Global requires simple variables

The global keyword requires now simple variables, like $x. Anything more complex must be reviewed and removed. Global ${$a->b}, $$p, $$q[3], $$o->b;

Parentheses around variables or function calls

Parenthesis may be used to hide some errors, just like the @ operator. That won’t be the case in PHP 7, and it is wrong in PHP 5 anyway. One solution is to rely on PHP error log : crank it up to strict standards and search for ‘Strict Standards:’.

Alternatively, search for parenthesis in arguments calls and check if they are useless :

<?php
f( (array_pop($d))) ;
echo ($d) ;
?>

Array elements or object properties that are automatically created by reference

Spot all array elements that are created with references (both &= and = &). The created order may change. Just like the previous, spot PHP Notice: Undefined index: in the logs, since this report that a variable is created without value, especially with &=. Otherwise, search for reference assignation to an array. $a[‘b’] = & $a[‘a’] ; or $a[‘b’] &= $a[‘a’] ;

list() will no longer assign variables in reverse order

Spot array appends within a list call. list($a[], $a[]) = $something ;

Empty list() assignments are no longer allowed

List now requires at least one valid argument to be called. It can’t be called with without argument, nor with only empty slots or empty version of itself. Even just one element in the list is legit. Search for list(), and refine with double commas, ‘(,’ or ‘,)’. Then review.
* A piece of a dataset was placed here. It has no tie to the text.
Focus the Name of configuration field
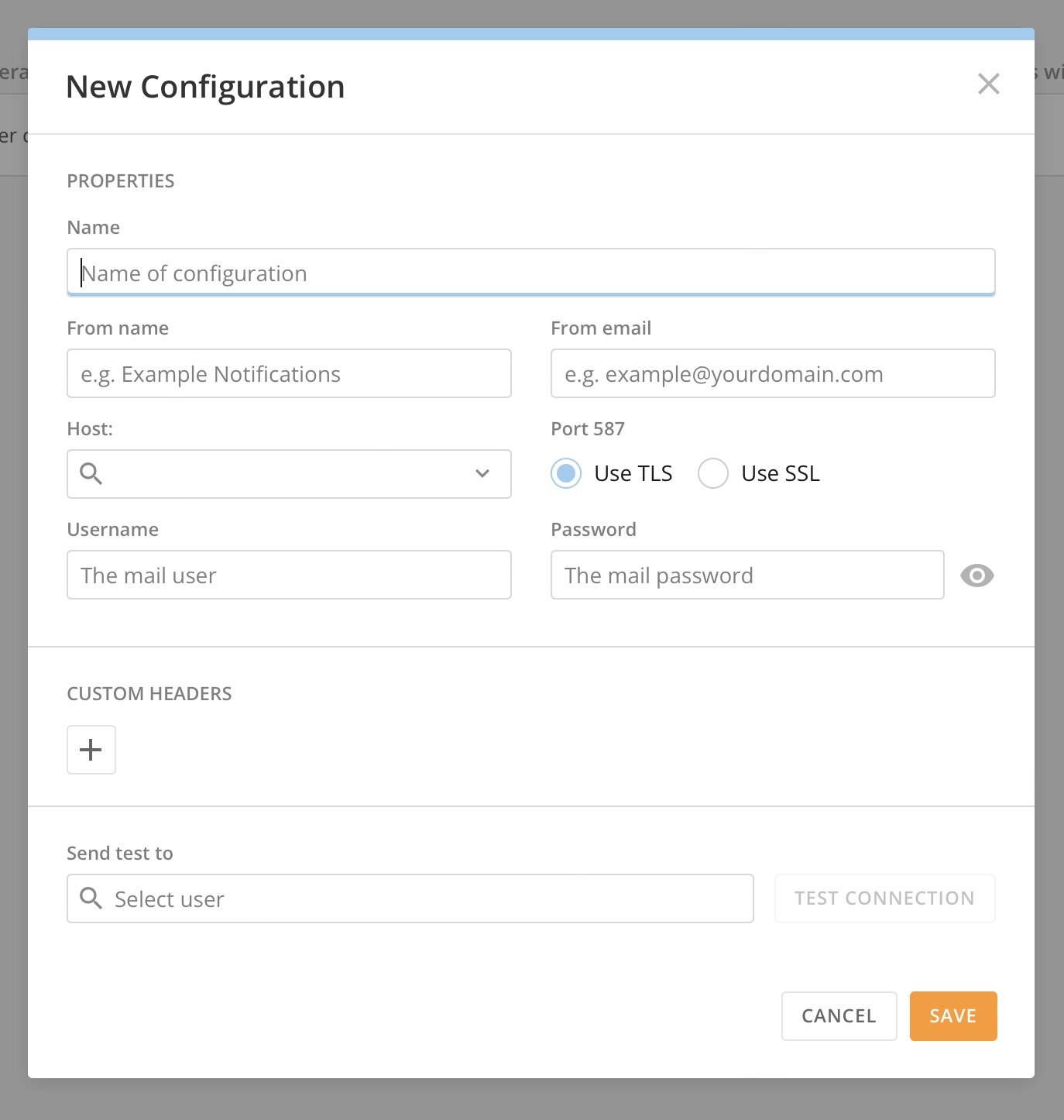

list() no longer supports unpacking strings

There is no easy way to find the string in the right operand of an assignation to list, unless it is a literal. Just like the previous, search for list() and review the other side.

list() is now always guaranteed to work with ArrayAccess

Just like the previous, there is no easy way to refine beyond searching for list() itself and reviewing the right operand.

Iteration with foreach() no longer has any effect on the internal array pointer

This means that code placed after a foreach loop, that breaks at some point and then continue processing from there, is impacted. Search for foreach loops, and check it is followed by calls to current(), next() or prev() on the source array.

<?php
$a = [1,2,3,4] ;
foreach($a => $b) {
  if ($a == 2) { break 1 ; }
}
$b = current($a) ; // 3 in PHP 5.6, 1 in PHP 7
?>

Search for foreach(), and review the code after.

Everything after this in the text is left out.